[Pharm-policy] more on SA TAC campaign
Wed, 18 Oct 2000 22:11:30 -0400
18/10/2000 14:18 - (SA)
Group to offer free Aids drugs
Liezel de Lange
Johannesburg - As part of
its controversial programme
to make Aids drugs available, Treatment Action
Campaign (TAC) obtained cheap generic Aids drugs in
Thailand and plans to distribute the medication free
of charge to patients in South Africa.
The drug, a generic equivalent of Pfizer's diflucan,
is used in the treatment of patients with
Aids-related thrush, a fatal type of meningitis.
"We challenge Pfizer and the Pharmaceutical
Manufacturers Association (PMA) to take steps
against us for contravening the patents rights act,"
said TAC chief Zackie Achmat.
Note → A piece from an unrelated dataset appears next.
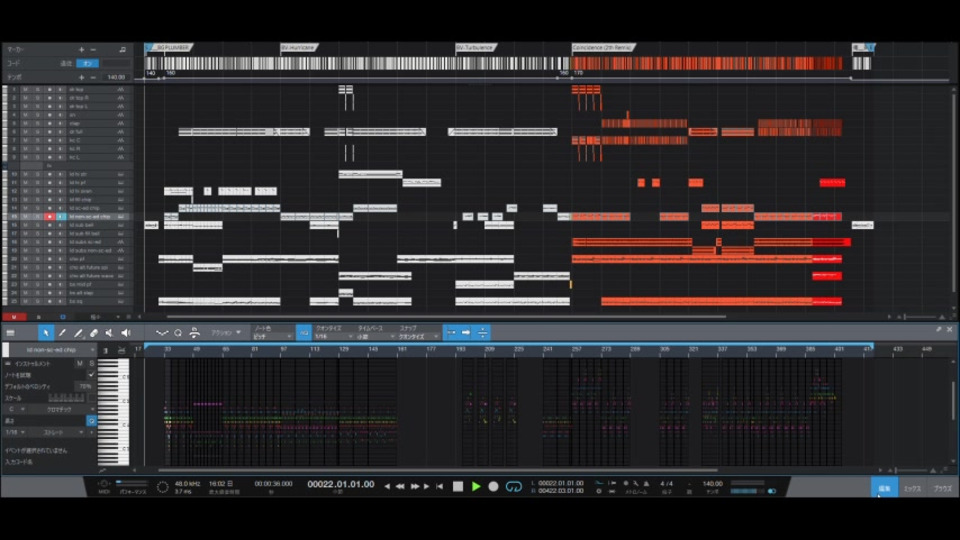This screenshot has height=540, width=960.
Task: Switch to the Edit (編集) tab
Action: coord(884,488)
The 5 000 tablets will
be distributed among doctors who in turn will
dispense them on prescription.
Achmat said his organisation would hand over some of
the drugs to the Medicine Control Council (MCC).
It is prohibited to issue prescription drugs without
the permission of the MCC.
Biozole is manufactured in Thailand and costs about
R1.78 per tablet compared to the R80.24 for diflucan
in the private sector and R28.75 in government
"Through our action we want to show that the drugs
need not be expensive, we want to show it is
possible to distribute them," said Morna Cornell of
She asserts that this is a symbolic step as they are
not in a position to buy enough drugs for
distribution among all of the 4.2 million HIV/Aids
sufferers in South Africa.
Pfizer earlier offered to donate a certain amount of
diflucan to the state, however, the process has
still not been concluded.
"The aim is not only to make cheaper drugs available
to state patients, but also to force down the price
for private patients," said Aids Law Project chief
Mark Heywood. "The pharmaceutical industry will have
to place human life ahead of profits."
During his visit to Thailand, Achmat compared the
prices of several other generic drugs to those of
the original medicine.
Combivir, an anti-retro viral drug, manufactured
from AZT and 3TC sells at about R20 per dosage in
the private sector in South Africa. In India the
generic equivalent is sold at R5.43.
"Profits gained by manufacturers should no longer be
the indicator of who lives and for how long,"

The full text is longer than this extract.